Metastasizing Dedifferentiated Liposarcoma: Clinical and Morphologic Analysis.
Tariq J Al-Zaid, Markus Ghadimi, Tingsheng Peng, Chiara Colombo, Keila E Torres, Dina Lev, Alexander J Lazar. UT-MD Anderson Cancer Center, Houston, TX
Background: Dedifferentiated liposarcoma consists of well differentiated (WD) liposarcoma with a dedifferentiated (DD) higher grade, non-lipogenic component. The majority of fatal cases are attributed to local aggressiveness. The incidence of distant metastasis reported in the literature is relatively low (1-18%) for retroperitoneal cases and predicts a rapidly fatal course.
Design: Patients with DD liposarcoma who developed distant metastasis (n=45) were identified in our liposarcoma database (total, n=491; de novo DD, n=197; secondary DD, n=62; WD only, n=232). H&E slides for 21 patients were available (remaining 24 are being acquired). A metastasis was defined as tumor involving a distinct, distant site. The dominant morphologic patterns of the DD component was classified as: myxofibrosarcoma(MFS)-like, malignant fibrous histiocytoma/pleomorphic undifferentiated sarcoma (MFH/UPS)-like, pleomorphic liposarcoma(PLS)-like, sarcoma with heterologous elements, pure pleomorphic, and epithelioid.
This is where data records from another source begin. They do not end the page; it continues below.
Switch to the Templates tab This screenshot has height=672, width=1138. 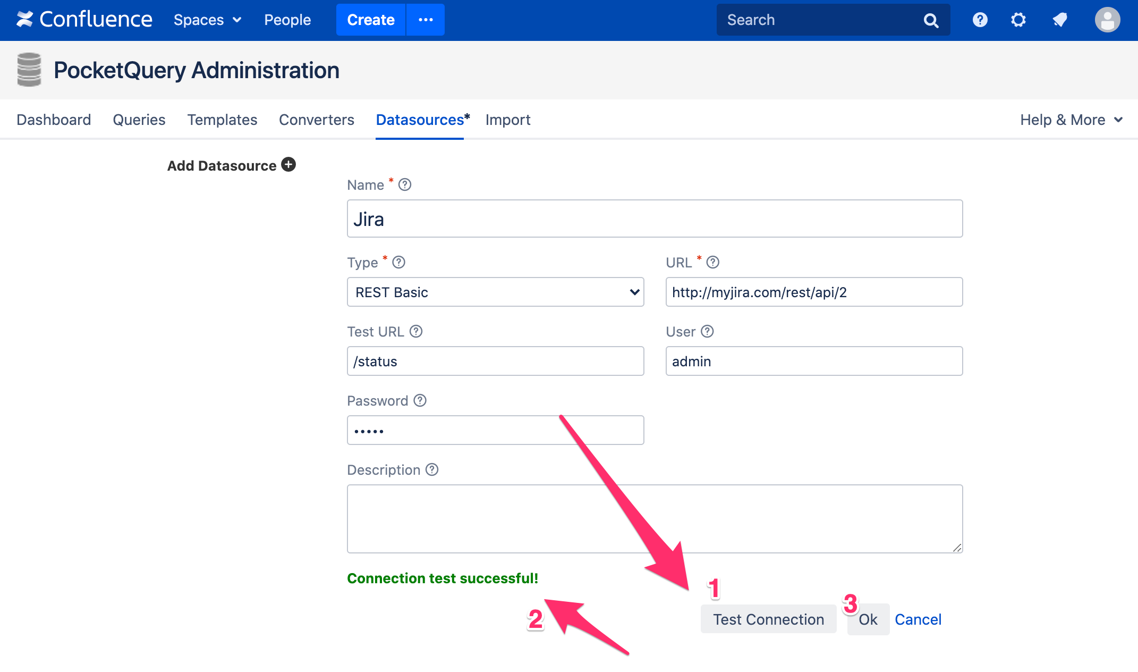(x=222, y=120)
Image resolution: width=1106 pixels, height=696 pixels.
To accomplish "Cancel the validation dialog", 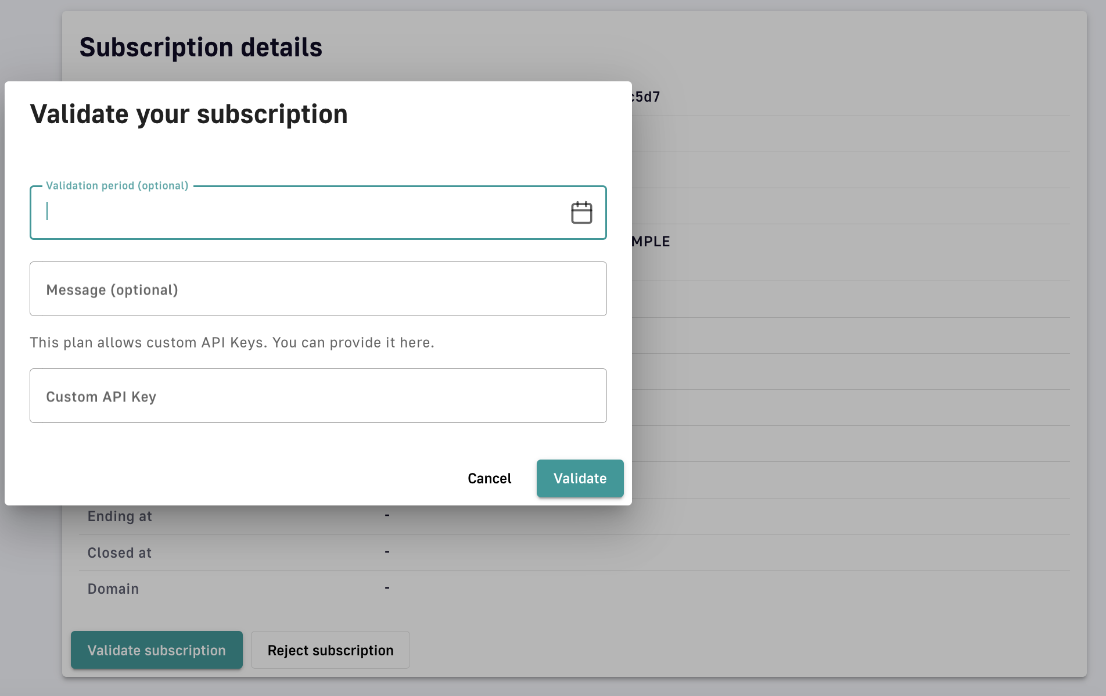I will pos(489,479).
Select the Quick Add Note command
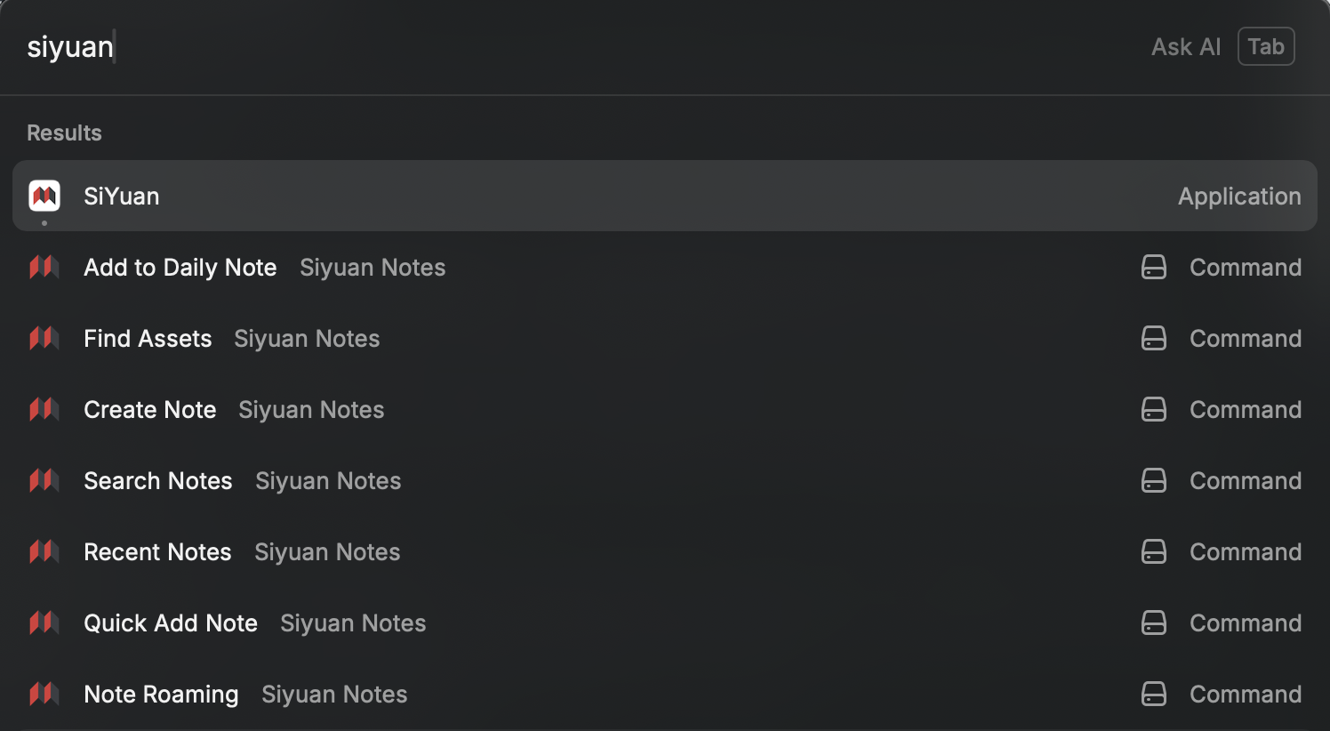The width and height of the screenshot is (1330, 731). tap(171, 623)
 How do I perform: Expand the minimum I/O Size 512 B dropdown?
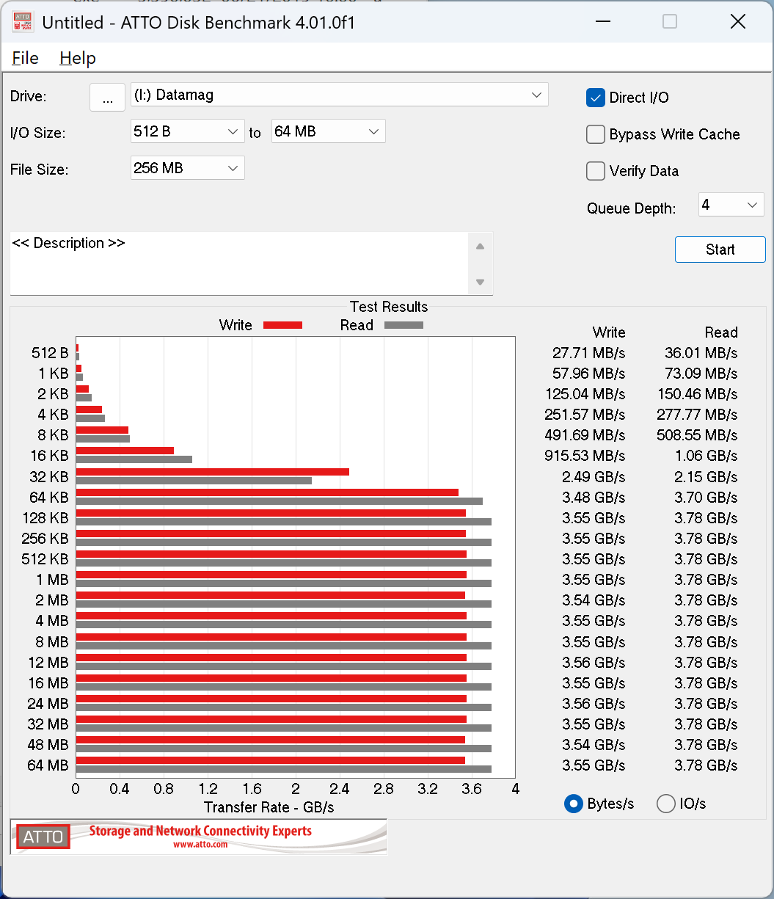click(187, 132)
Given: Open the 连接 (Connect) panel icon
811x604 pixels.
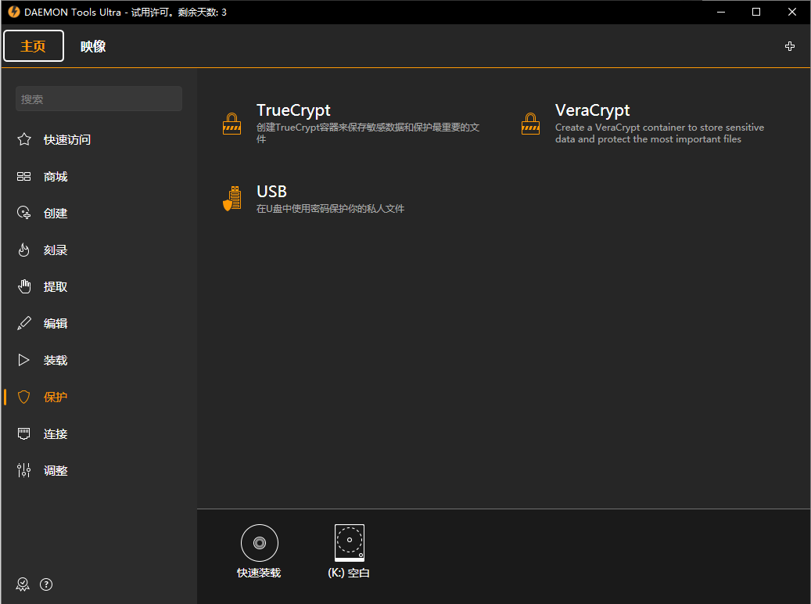Looking at the screenshot, I should (23, 433).
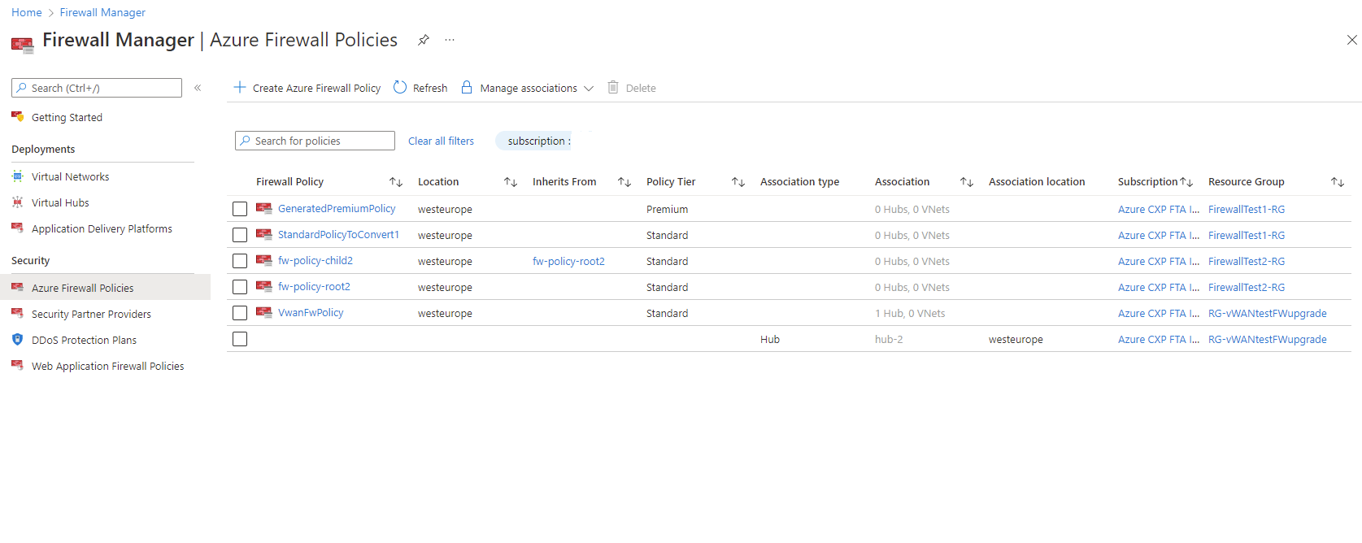
Task: Sort by the Firewall Policy column
Action: pos(396,182)
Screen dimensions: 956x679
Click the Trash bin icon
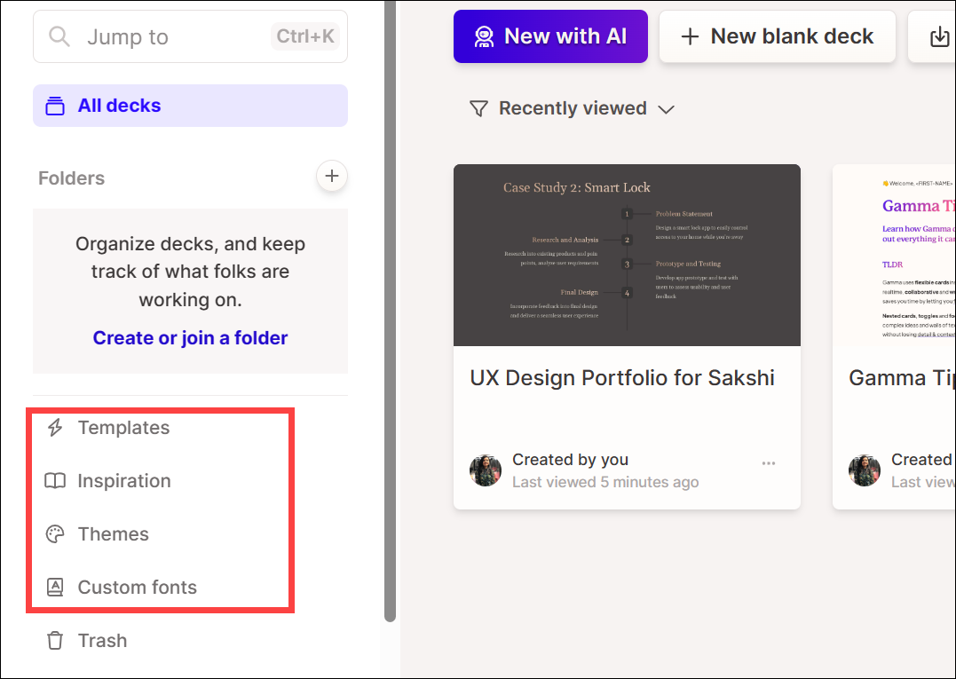pos(55,641)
The primary/recurrent DD component was graded per FNCLCC criteria. The highest grade observed from a primary/recurrent tumor from each patient was used for analysis.
Results: Patient age at primary liposarcoma diagnosis was 33 to 78 years including males (n=32) and females (n=13). Primary tumors were retroperitoneal (n=31; 69%), scrotal (n=4; 9%), pelvic/mesenteric (n=4; 9%), chest/abdominal wall (n=5; 11%), and mediastinal (n=1; 2%). 42 cases arose from de novo DD and 3 from secondary DD. The sites of metastasis include lung (n=34; 76%), liver (n=11; 24%), bone (n=3; 7%), brain (n=2; 4%), and other (n=3; 7%). Metastasis to more than one organ were present in 12 patients (27%). Of the 21 patients with histologic slides available, the DD component exhibited the following morphologic patterns (often multiple) in the primary tumor or recurrence: MFH/UPS-like (n=15; 72%), MFS-like (n=8; 38%), heterologus element osteosarcoma (n=3; 14%), pure pleomorphic (n=1; 5%). The DD component was FNCLCC high grade (n=2; 10%) or intermediate (n=19; 90%).
Conclusions: In our series, most metastases from DD liposarcoma originated from retroperitoneum (69%; the most prevalent primary site), scrotum (9%) and chest/abdominal wall (11%). The most common metastatic sites were lung (76%) and liver (24%). The prevalent primary/recurrent DD component morphology was MFH/UPS-like (72%) followed by MFS-like (38%); most metastases arose from DD graded FNCLCC intermediate. The overall metastatic rate for DD liposarcoma was 17% (21% of de novo DD; 5% of secondary DD).